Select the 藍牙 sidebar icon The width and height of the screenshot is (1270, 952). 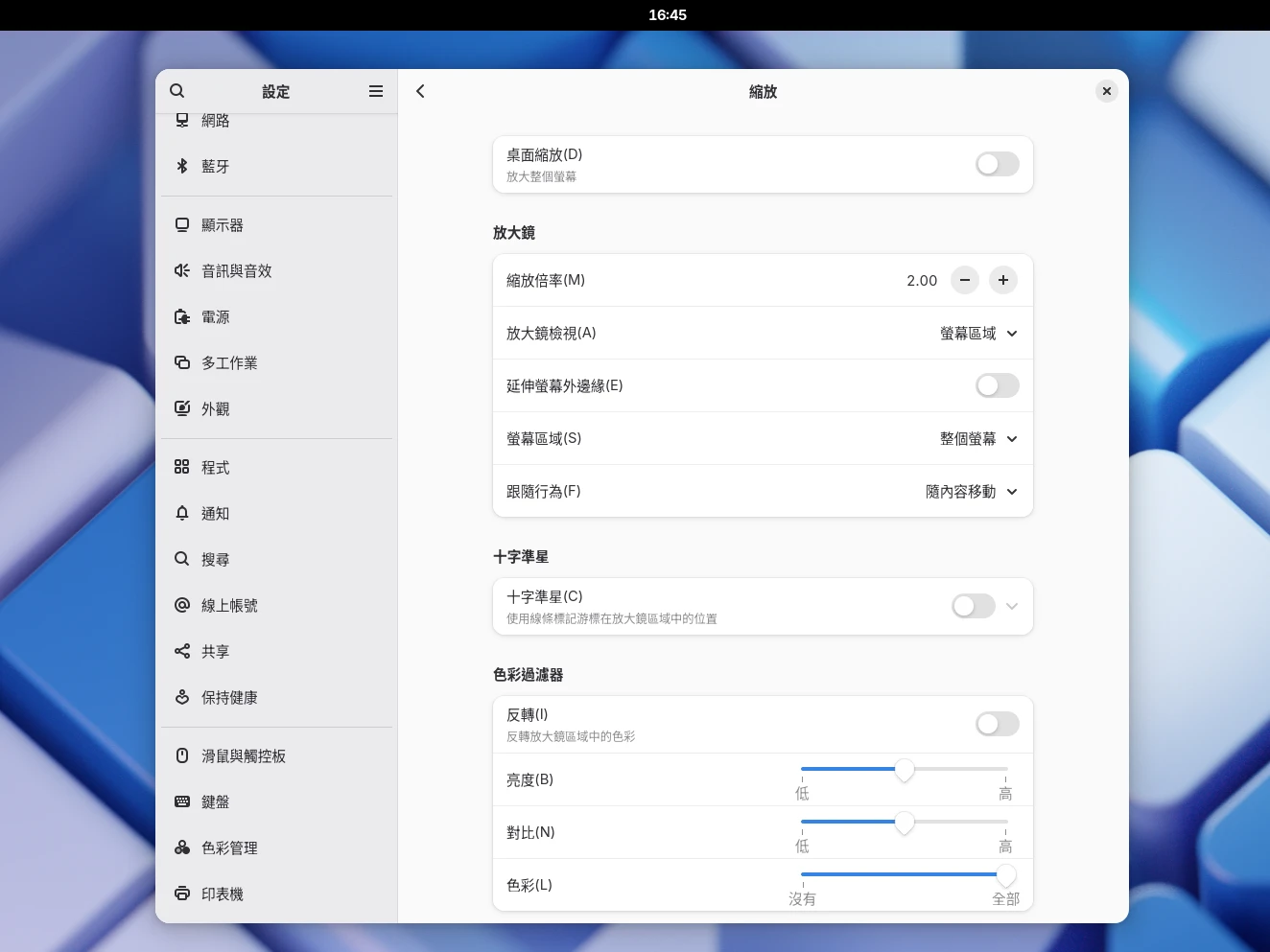[x=213, y=166]
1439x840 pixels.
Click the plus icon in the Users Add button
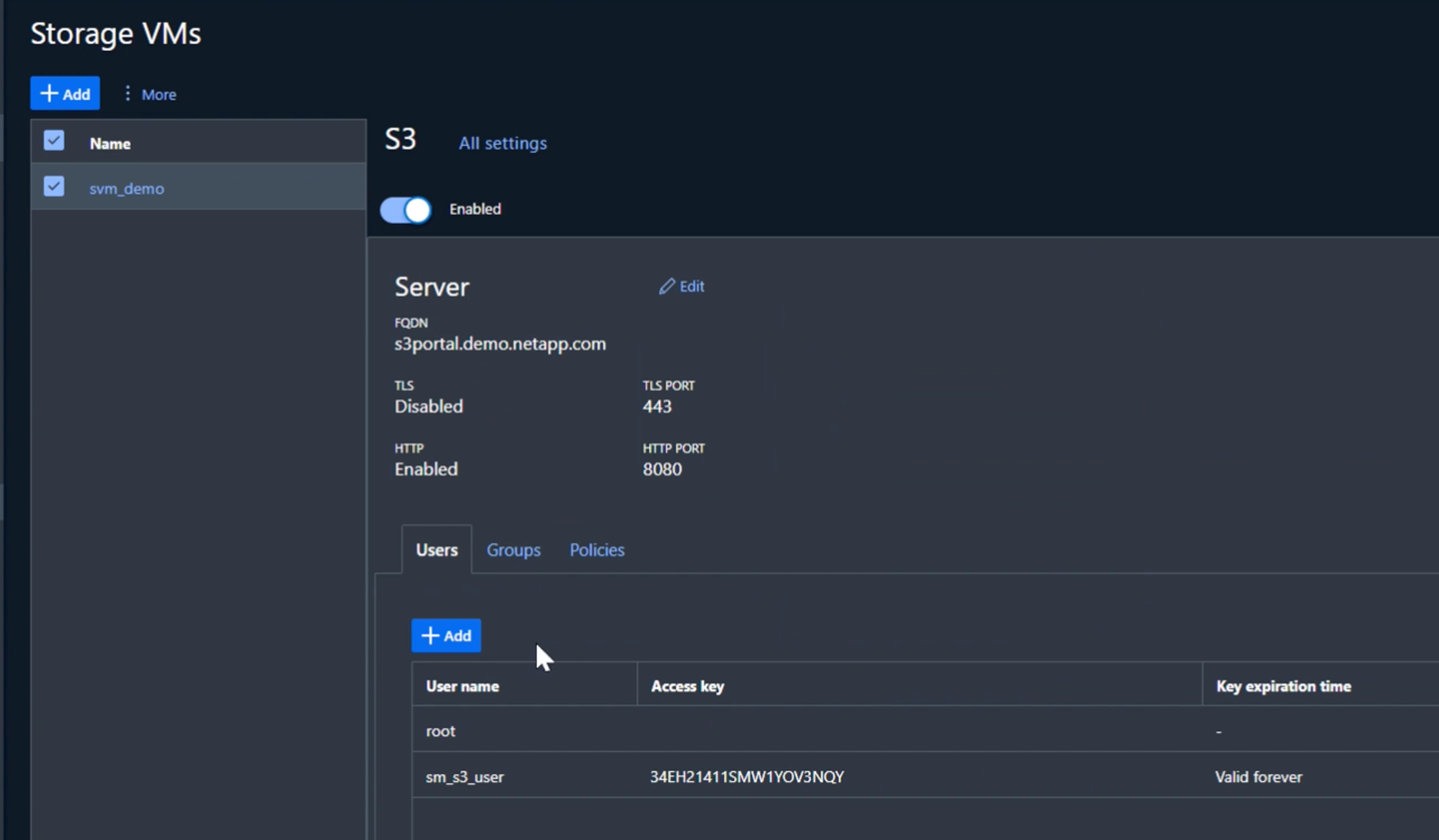[430, 635]
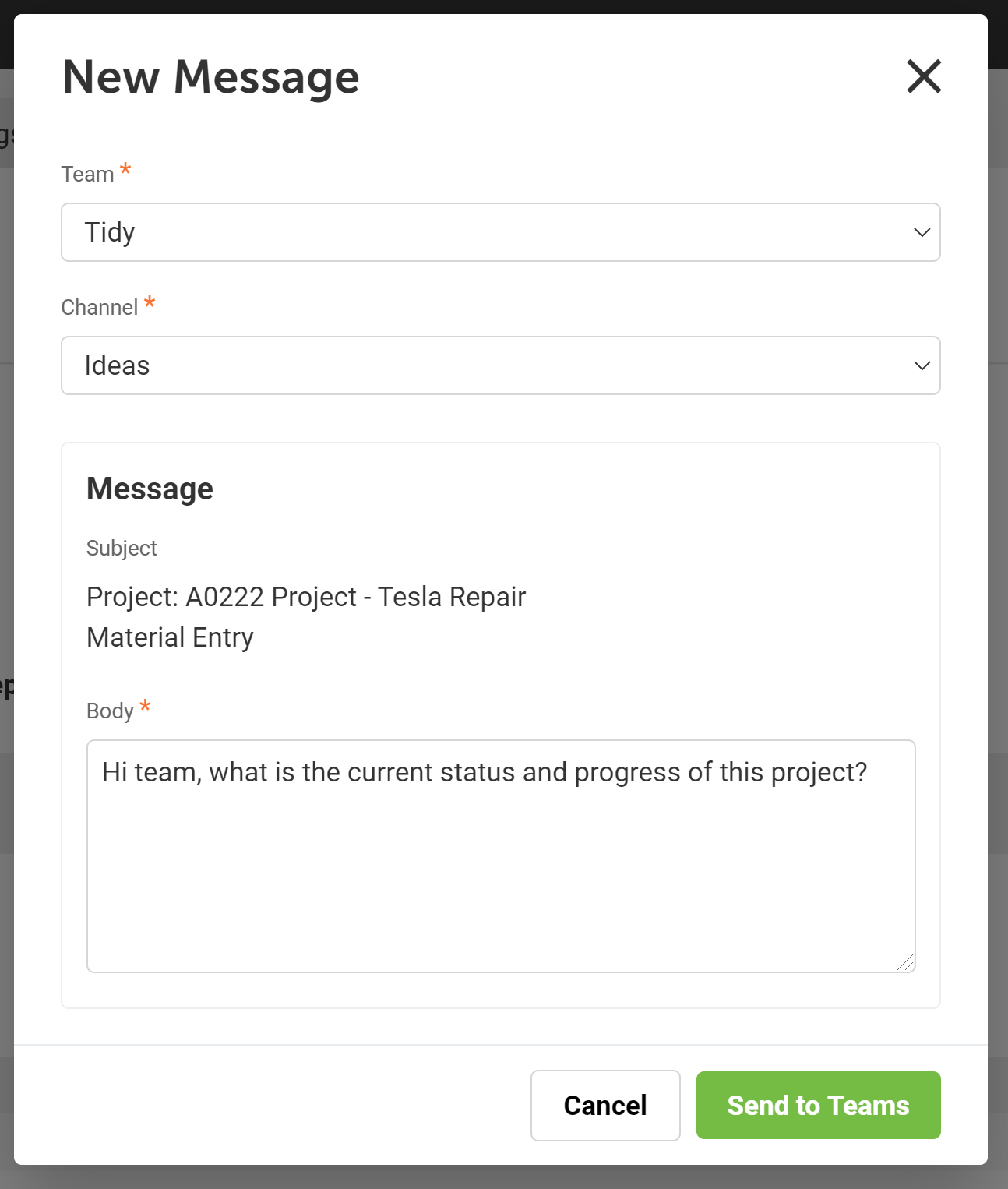Screen dimensions: 1008x1189
Task: Click the resize grip of Body textarea
Action: [x=905, y=962]
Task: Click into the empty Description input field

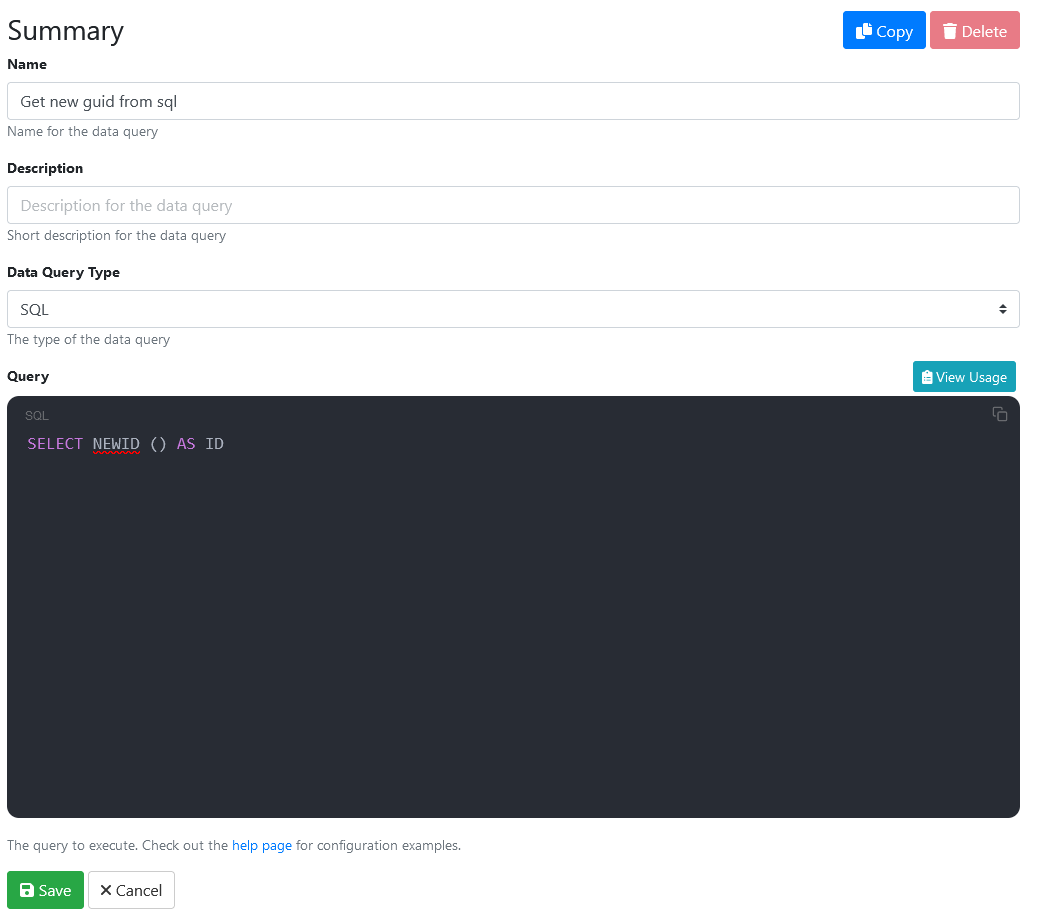Action: (513, 205)
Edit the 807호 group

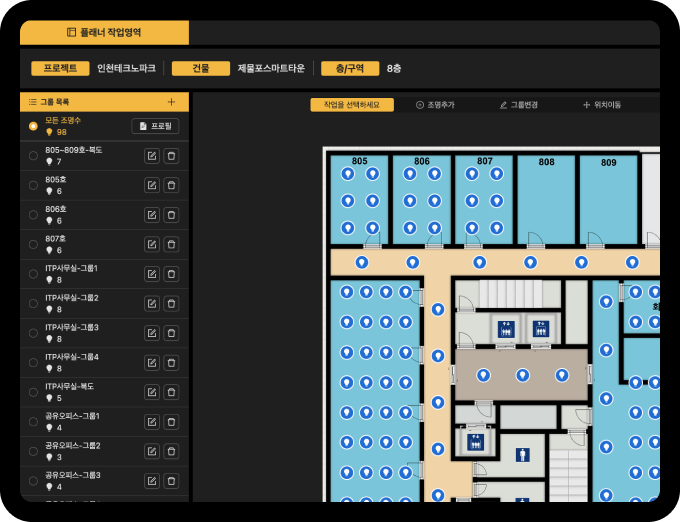pos(152,244)
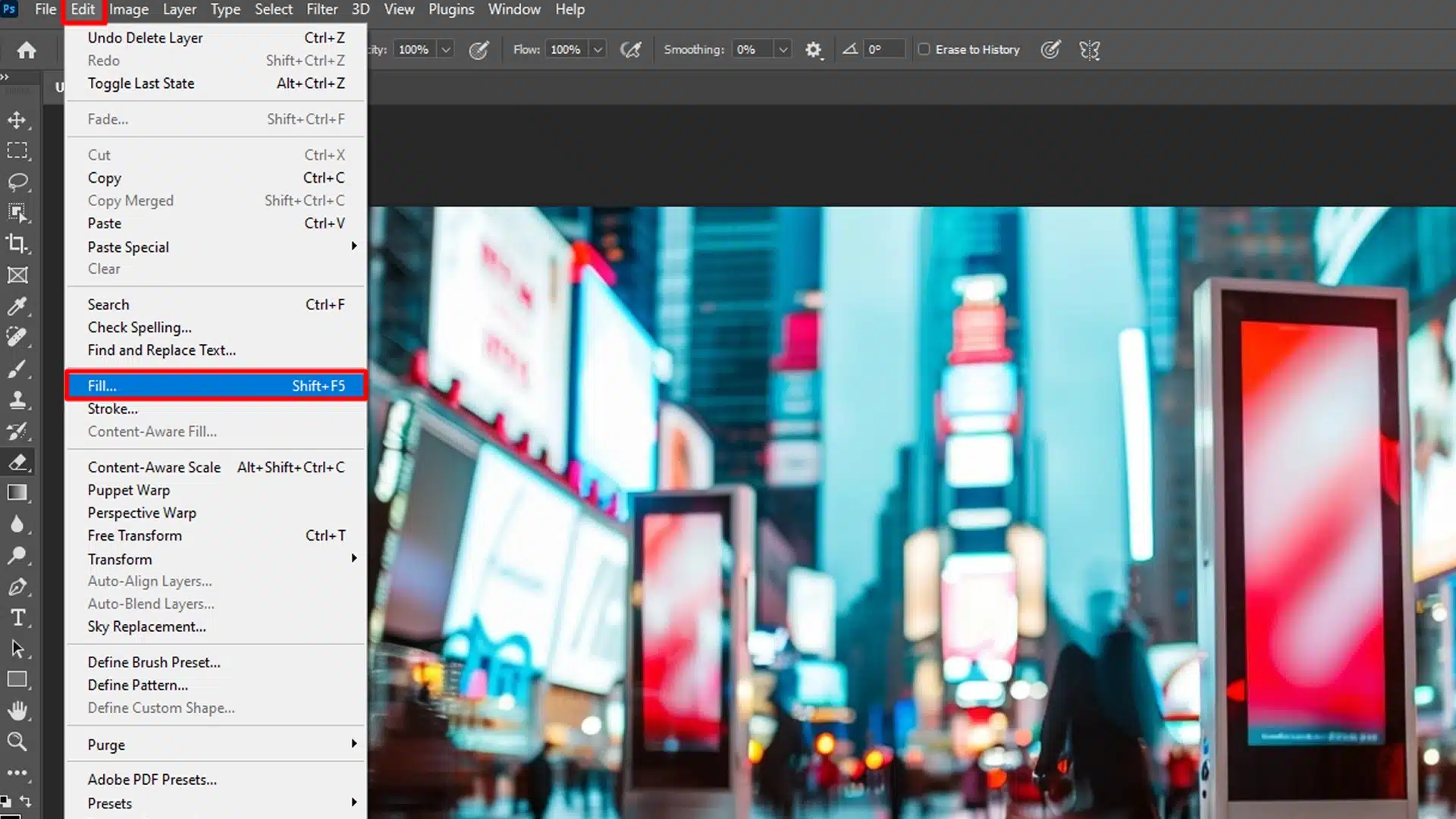The height and width of the screenshot is (819, 1456).
Task: Open the Edit menu
Action: pyautogui.click(x=82, y=9)
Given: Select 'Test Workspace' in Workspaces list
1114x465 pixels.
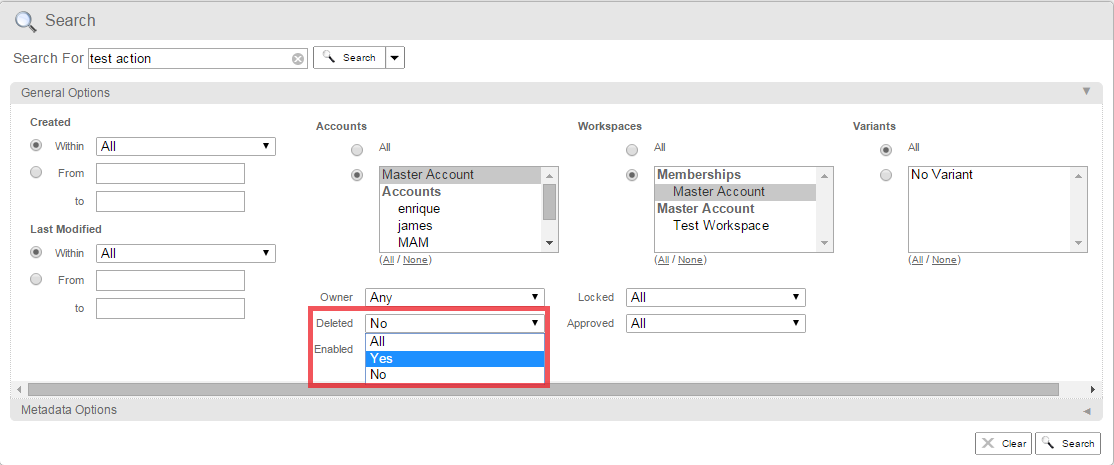Looking at the screenshot, I should point(721,226).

####################

Rewrite the lines starting at the one containing "Edit the 807호 group" and ending at the end of the rows, swapping "group" for "team" and changing nothing else. Leave the pictures out.

EXERCISE ANSWER:
Edit the 807호 team

pos(152,244)
The height and width of the screenshot is (819, 1456).
Task: Open the Edit menu
Action: pyautogui.click(x=82, y=9)
Given: Select 'Test Workspace' in Workspaces list
1114x465 pixels.
Looking at the screenshot, I should point(721,226).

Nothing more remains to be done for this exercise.